Document excerpt:
== Segment start ==

New model accounts for the effect of behavior changes to predict COVID-19 cases
Brown University
By adding behavioral components to an infectious disease model, Brown University researchers have developed a new modeling approach that captures the peaks and valleys in new COVID-19 cases seen over the past 16 months.
The
approach, published in the journal Scientific
Reports, could be useful in forecasting the future trends in the
current pandemic, as well as in predicting the course of future
ones.
“We
know that people’s behavior matters in terms of how an infection is spread,”
said Vikas Srivastava, an assistant professor of engineering at Brown and
principal investigator of the research. “We wanted to see if we could quantify
those behavioral aspects, incorporate them into a model and see whether that
model is able to capture waves of infection rates we saw in the U.S. and
elsewhere.”
A commonly used approach to modeling infectious disease transmission is what’s known as an SIR model. The approach separates a population into distinct categories: susceptible, infected and recovered.
The model moves people from
one category to another according to two parameters. The transmissibility of
the disease, along with the rate at which people contact each other, predict
how quickly people move from susceptible to infected. The rate of recovery
moves people from infected to recovered. (“Recovered” in these models generally
means “no longer contagious,” which also includes those who have died from the
infection.)
The standard SIR model produces a curve with a single peak — the one that infectious disease experts urged people to flatten through social distancing, masks and other measures that reduce virus transmission.
But over the last 16
months, actual case rates in individual states, in the U.S. as a whole and in
other nations didn’t produce a single curve. Instead, they produced multiple
waves of infection that created a significant challenge for the infectious
disease modeling community, Srivastava says.
The model output (red lines) captures multiple peaks of cases (gray bars) seen across the U.S. |
As the pandemic unfolded, Srivastava was teaching a class that included a section on infectious disease modeling in Brown’s School of Engineering. He and his students were surprised to see the mismatch between model predictions and actual case rates.

== Segment end ==

Task to complete: Return the passage of the COVID-19 modeling article from "A commonly used" to "infection.)", word for word. Rely solely on the text above.

Data excerpts:
== Segment start ==

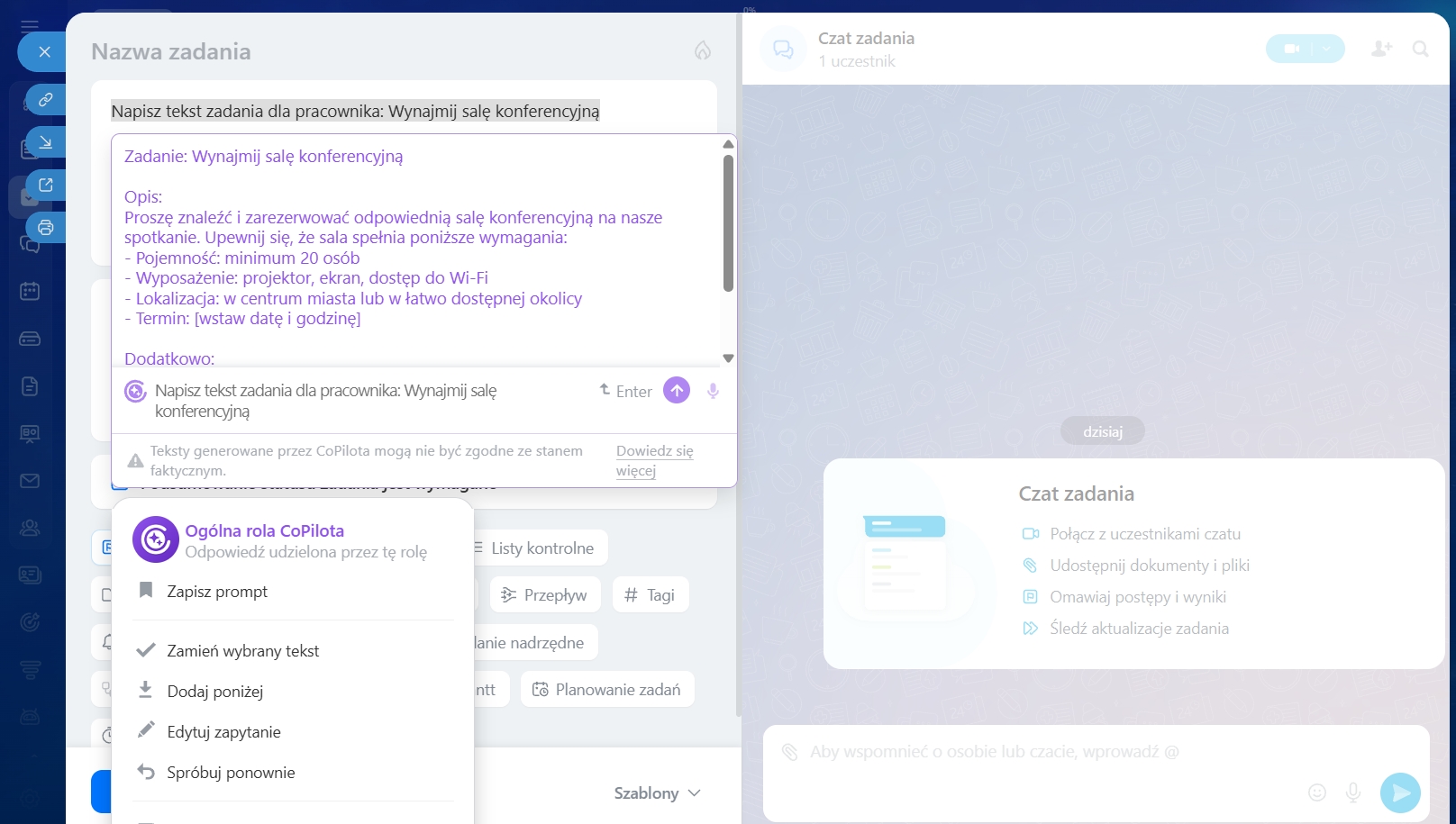Click the copy task link icon
This screenshot has height=824, width=1456.
[45, 99]
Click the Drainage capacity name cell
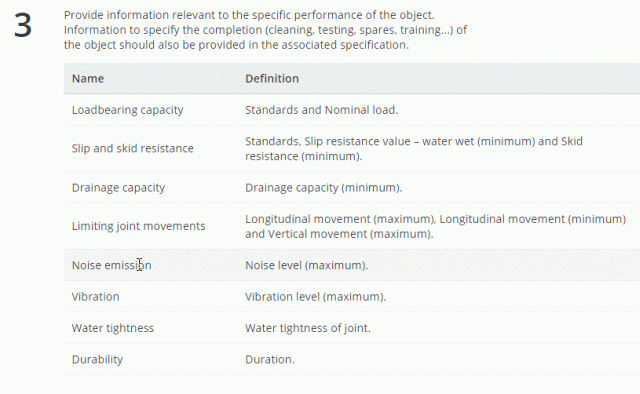The image size is (640, 394). click(x=118, y=187)
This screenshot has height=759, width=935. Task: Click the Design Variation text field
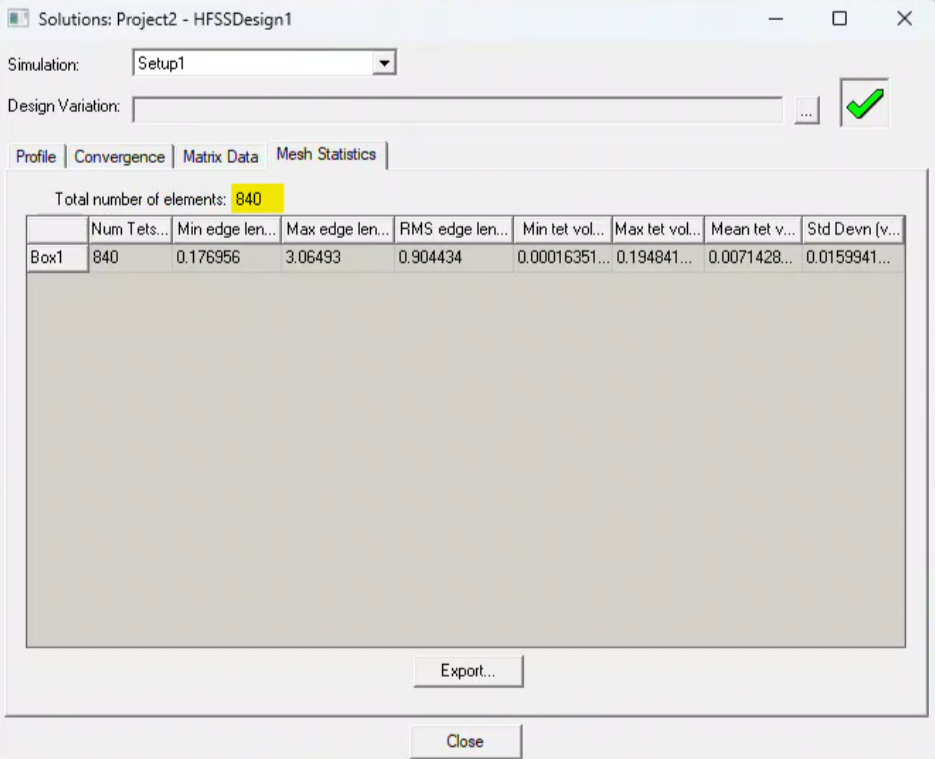point(457,108)
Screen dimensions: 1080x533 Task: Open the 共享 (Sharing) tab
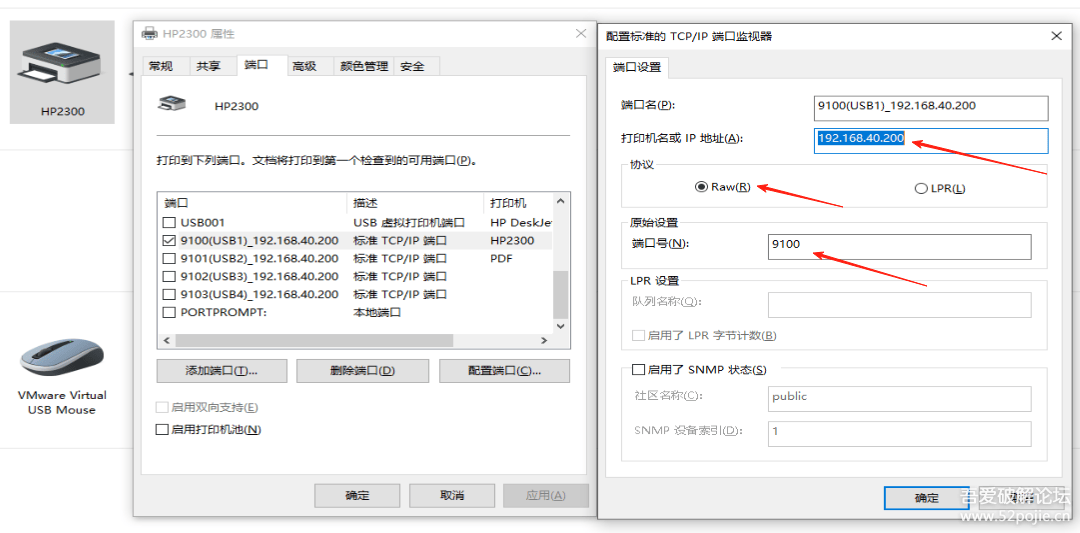point(208,66)
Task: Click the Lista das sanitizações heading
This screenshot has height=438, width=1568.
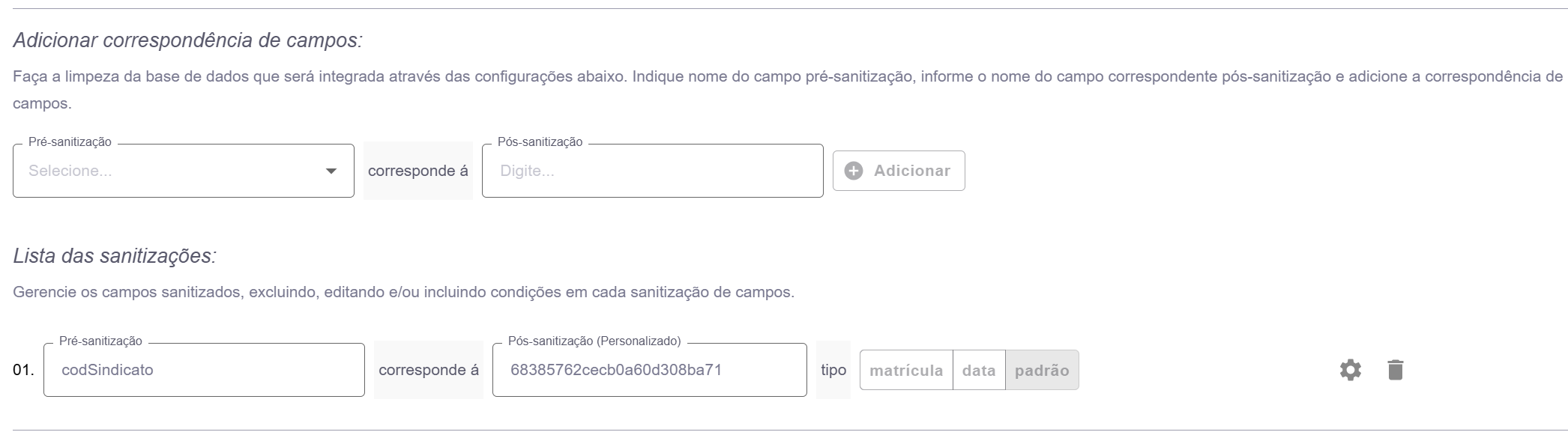Action: pos(115,256)
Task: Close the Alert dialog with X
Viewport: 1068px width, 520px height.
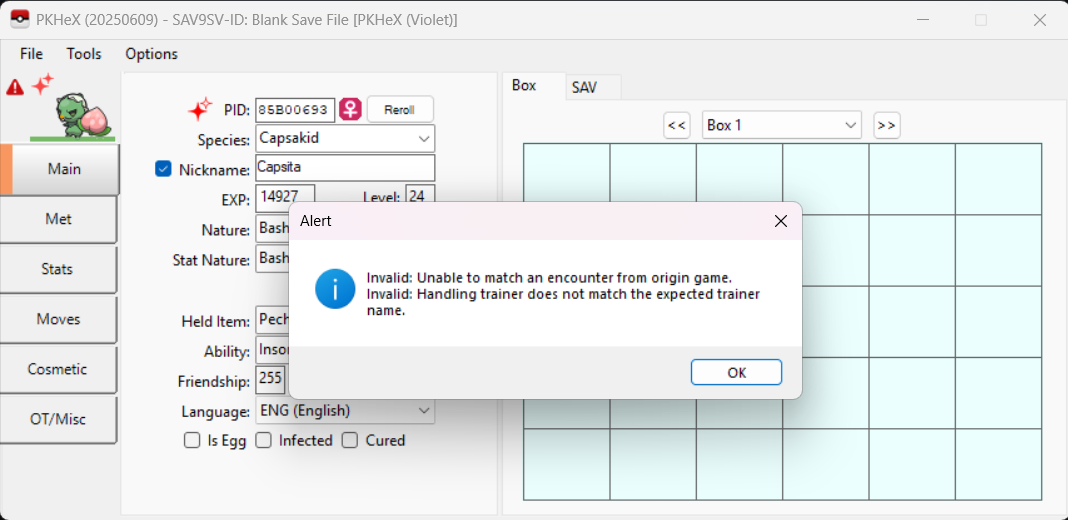Action: click(781, 221)
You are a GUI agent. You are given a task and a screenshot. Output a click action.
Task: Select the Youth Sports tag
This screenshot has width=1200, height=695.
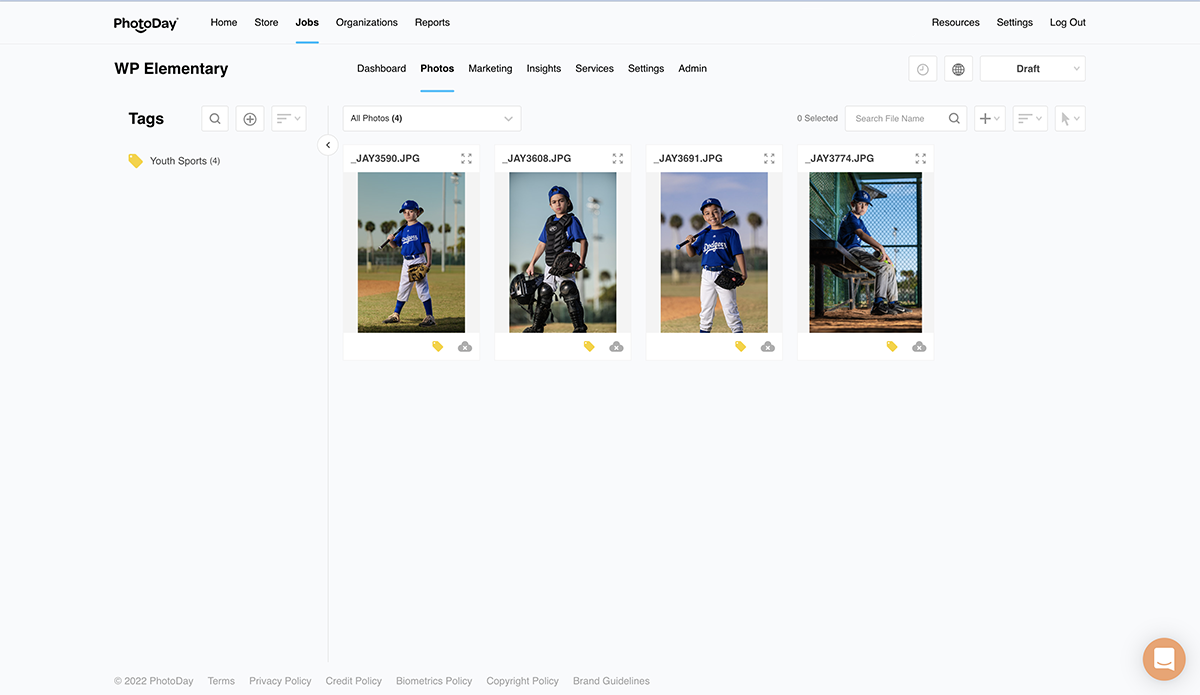point(177,161)
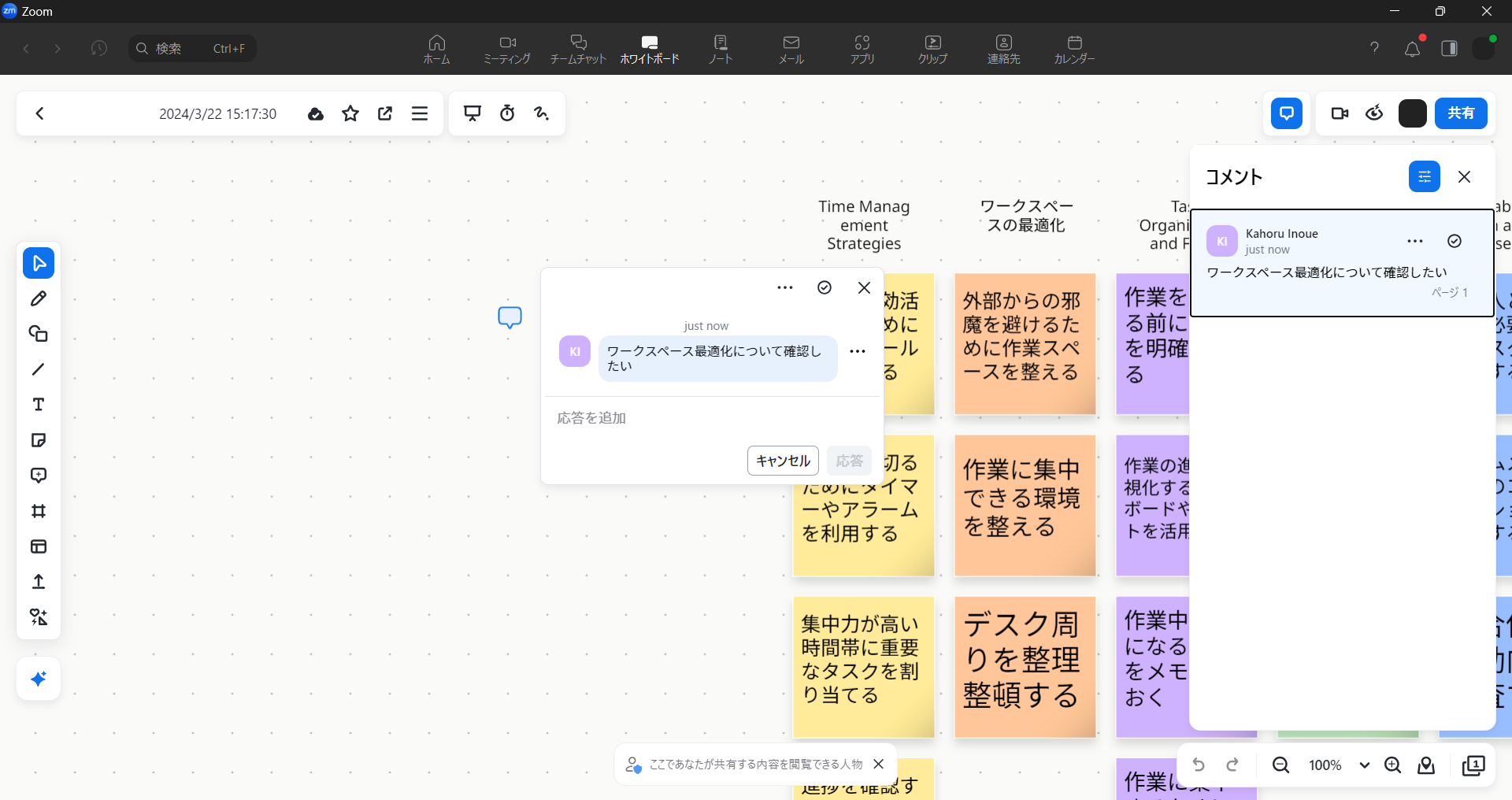Click the black color swatch
1512x800 pixels.
click(1412, 113)
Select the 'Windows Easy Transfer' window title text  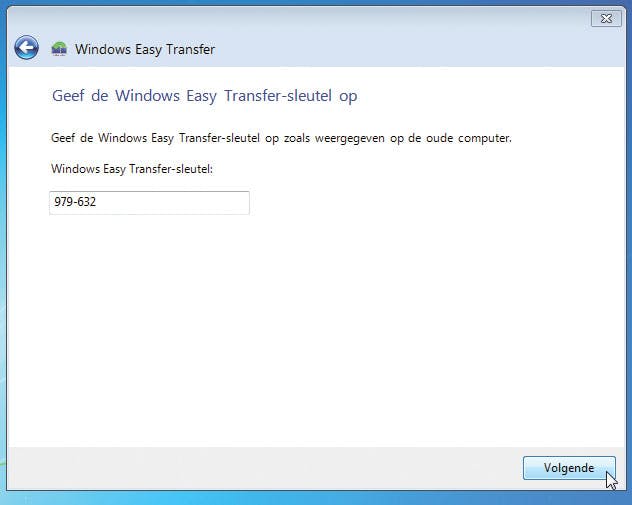point(145,49)
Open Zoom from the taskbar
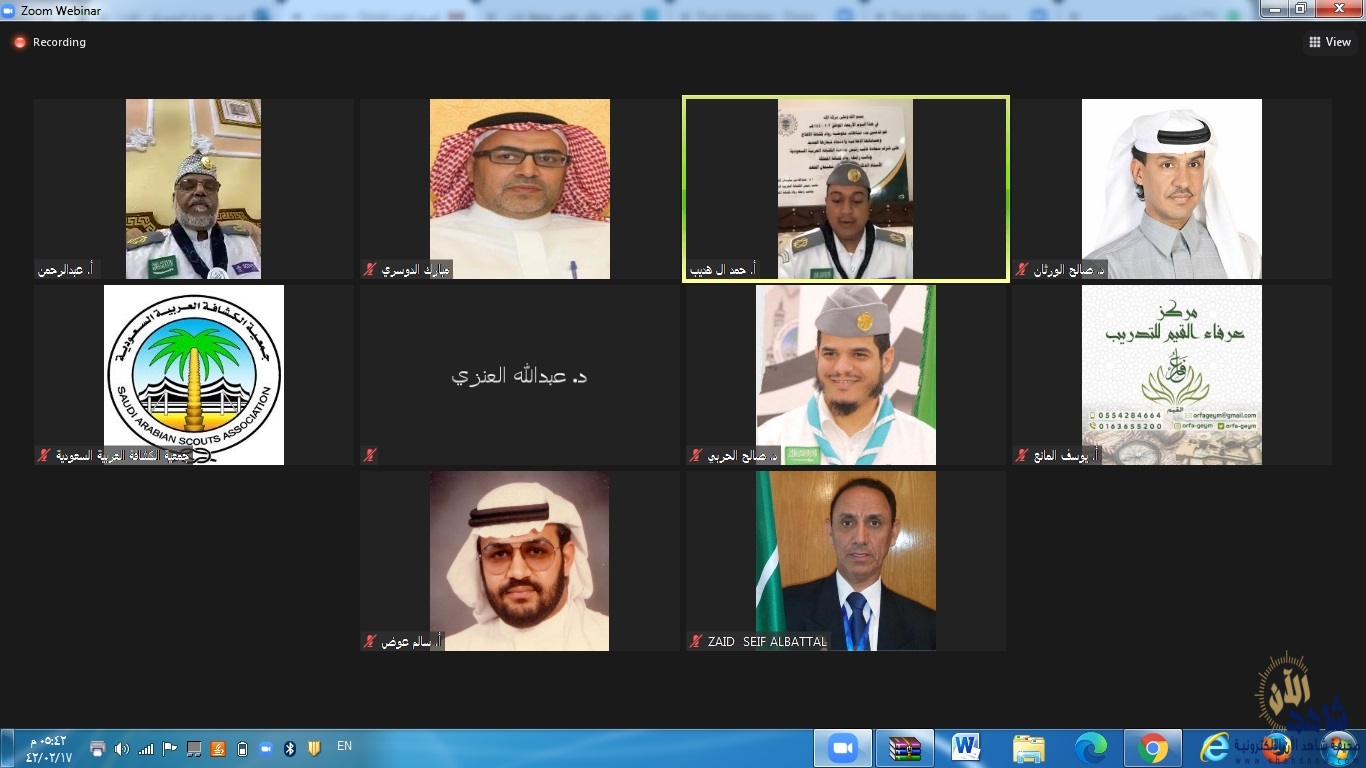The image size is (1366, 768). [x=842, y=748]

== Segment end ==

Expected answer:
A commonly used approach to modeling infectious disease transmission is what’s known as an SIR model. The approach separates a population into distinct categories: susceptible, infected and recovered.
The model moves people from
one category to another according to two parameters. The transmissibility of
the disease, along with the rate at which people contact each other, predict
how quickly people move from susceptible to infected. The rate of recovery
moves people from infected to recovered. (“Recovered” in these models generally
means “no longer contagious,” which also includes those who have died from the
infection.)